I think a much better approach to this pronblem would be a compression format that's designed specifically for JavaScript. It could still be negotiable, like GZIP, so anyone wanting to see the source would be able to see it. It could also be designed in a way that allows direct parsing without (full?) decompression.
> What changed is that a lot of developers today don't care about the open nature of the web and are perfectly fine with sacrificing it for faster load times of their JS-saturated websites.
I'm one of those developers who couldn't care less about the 'open nature of the web'. I understood the necessity of it to the early, emerging internet, but times have changed. Now that we have secure sandboxes and the web is choking on its own bloat, it's time to shift back to binary blobs.
How does adding more code to the browser stack prevent the web from "choking on its own bloat"? You need to take things away to reduce bloat, not add them.
And they all had crippling security problems[1]. I only mentioned the JVM, but you're right, all of those technologies contributed to the work of secure sandboxes.
[1]: Except maybe Silverlight. From what I remember, it didn't see enough success to be a tempting target for hackers.
That is what on my ideal world ChromeOS should have been, but with Dart instead, unfortunately the ChromeOS team had other plans in mind and made it into a Chrome juggler OS.

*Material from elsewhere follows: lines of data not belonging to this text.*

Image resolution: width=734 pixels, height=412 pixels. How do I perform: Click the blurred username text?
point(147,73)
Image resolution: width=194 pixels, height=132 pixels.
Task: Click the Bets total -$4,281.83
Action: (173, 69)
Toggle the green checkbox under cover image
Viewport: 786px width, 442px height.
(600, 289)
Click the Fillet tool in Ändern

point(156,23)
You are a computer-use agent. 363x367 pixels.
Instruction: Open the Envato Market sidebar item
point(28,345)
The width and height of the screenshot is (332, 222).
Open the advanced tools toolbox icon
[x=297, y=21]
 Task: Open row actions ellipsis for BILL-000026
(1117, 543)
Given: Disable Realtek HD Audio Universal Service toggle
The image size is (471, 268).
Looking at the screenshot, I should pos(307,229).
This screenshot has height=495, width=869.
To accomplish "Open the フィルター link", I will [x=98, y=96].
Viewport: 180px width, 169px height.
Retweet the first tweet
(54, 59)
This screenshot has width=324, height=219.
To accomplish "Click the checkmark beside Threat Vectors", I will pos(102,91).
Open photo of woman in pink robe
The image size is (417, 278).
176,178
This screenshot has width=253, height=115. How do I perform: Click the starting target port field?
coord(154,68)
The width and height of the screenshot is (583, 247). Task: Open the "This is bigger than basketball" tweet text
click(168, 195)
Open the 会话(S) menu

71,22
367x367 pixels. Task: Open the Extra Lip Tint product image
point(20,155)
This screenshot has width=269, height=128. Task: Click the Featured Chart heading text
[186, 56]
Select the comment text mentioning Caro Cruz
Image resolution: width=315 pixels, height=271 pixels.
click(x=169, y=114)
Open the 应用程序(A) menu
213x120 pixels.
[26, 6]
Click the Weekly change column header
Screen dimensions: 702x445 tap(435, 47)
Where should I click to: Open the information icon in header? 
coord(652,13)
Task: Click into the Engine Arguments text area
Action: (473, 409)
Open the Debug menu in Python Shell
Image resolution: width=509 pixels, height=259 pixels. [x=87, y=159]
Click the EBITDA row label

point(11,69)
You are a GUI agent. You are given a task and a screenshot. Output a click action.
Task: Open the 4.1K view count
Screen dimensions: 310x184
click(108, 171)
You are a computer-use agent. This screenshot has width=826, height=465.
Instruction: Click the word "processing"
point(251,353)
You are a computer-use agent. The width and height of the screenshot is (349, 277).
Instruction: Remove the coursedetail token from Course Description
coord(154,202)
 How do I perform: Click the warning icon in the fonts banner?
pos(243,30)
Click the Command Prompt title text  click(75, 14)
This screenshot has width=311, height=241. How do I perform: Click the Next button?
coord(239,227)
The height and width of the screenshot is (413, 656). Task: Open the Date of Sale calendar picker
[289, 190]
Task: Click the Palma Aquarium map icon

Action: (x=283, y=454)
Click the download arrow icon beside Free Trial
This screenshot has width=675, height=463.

I was using Smalltalk on some university projects, before Sun decided to rename Oak and announce Java to the world.
The development experience was quite good.
Similarly with Native Oberon, which captured many of the Mesa/Cedar workflows.
> That is what on my ideal world ChromeOS should have been, but with Dart instead,
That would have been very interesting. I liked Dart from the brief time I looked at it. The web still feels like a somewhat crippled platform to develop for.
The more I see interpreted languages being compiled for speed purposes, and compiled languages being interpreted for ease-of-use purposes, desktop applications becoming subscription web applications (remember mainframe programs? ), and then web applications becoming desktop applications (electron) the more I realize that computing is closer to clothing fads than anything else. Can't wait to pickup some bellbottoms at my local target.